3. Les espèces des actes moraux se considèrent d'après leur fin. Or, l'hypocrisie a pour fin d'acquérir de l'argent ou la vaine gloire. C'est pourquoi, à l'occasion de ces paroles (Jb 27) : Quae est spes hypocritae, la glose dit (ord. Greg. lib. xviii, Mor. cap. 7) : L'hypocrite, qu'en latin on désigne sous le nom de simulator, est un avare ravisseur qui, désirant être vénéré pour sa sainteté, tout en agissant injustement, ravit ainsi la louange que les autres méritent. Par conséquent, puisque l'avarice ou la vaine gloire n'est pas directement opposée à la vérité, il semble que la dissimulation ou l'hypocrisie ne le soit pas non plus.
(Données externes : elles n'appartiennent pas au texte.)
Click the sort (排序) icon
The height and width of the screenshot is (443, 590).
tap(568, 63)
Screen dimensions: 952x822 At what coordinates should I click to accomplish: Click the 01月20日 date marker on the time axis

En sens contraire Mais c'est le contraire. Toute dissimulation est un mensonge, comme nous l'avons dit (art, 1 huj. quaest.). Or, le mensonge est directement opposé à la vérité. La dissimulation ou l'hypocrisie l'est donc également.
CONCLUSION. — L'hypocrisie étant une dissimulation par laquelle on feint de jouer un personnage autre qu'on est, elle est par elle-même contraire à la vérité par laquelle on se montre extérieurement, par sa conduite et ses discours, tel qu'on est, quoique par accident elle puisse être contraire à beaucoup d'autres vertus.
Réponse Il faut répondre que, d'après Aristote (Met. lib. x, text. 13 et 14), la contrariété est une opposition relative à la forme, c'est-à-dire au principe d'où l'objet tire son espèce. C'est pourquoi il faut dire que la dissimulation ou l'hypocrisie peut être opposée à une vertu de deux manières : directement et indirectement. Son opposition directe ou sa contrariété doit se considérer d'après l'espèce même de l'acte, qui est pris selon son objet propre. Par conséquent, l'hypocrisie étant une dissimulation par laquelle on feint d'être un personnage qu'on n'est pas, comme nous l'avons dit (art. préc.), il s'ensuit qu'elle est directement opposée à la vérité, par laquelle on se montre tel qu'on est par sa conduite et ses discours, comme on le voit (Eth. lib. iv, cap. 7), — L'opposition ou la contrariété indirecte de l'hypocrisie peut se considérer d'après un accident, tel qu'une fin éloignée ou un instrument de l'acte, ou toute autre chose (1).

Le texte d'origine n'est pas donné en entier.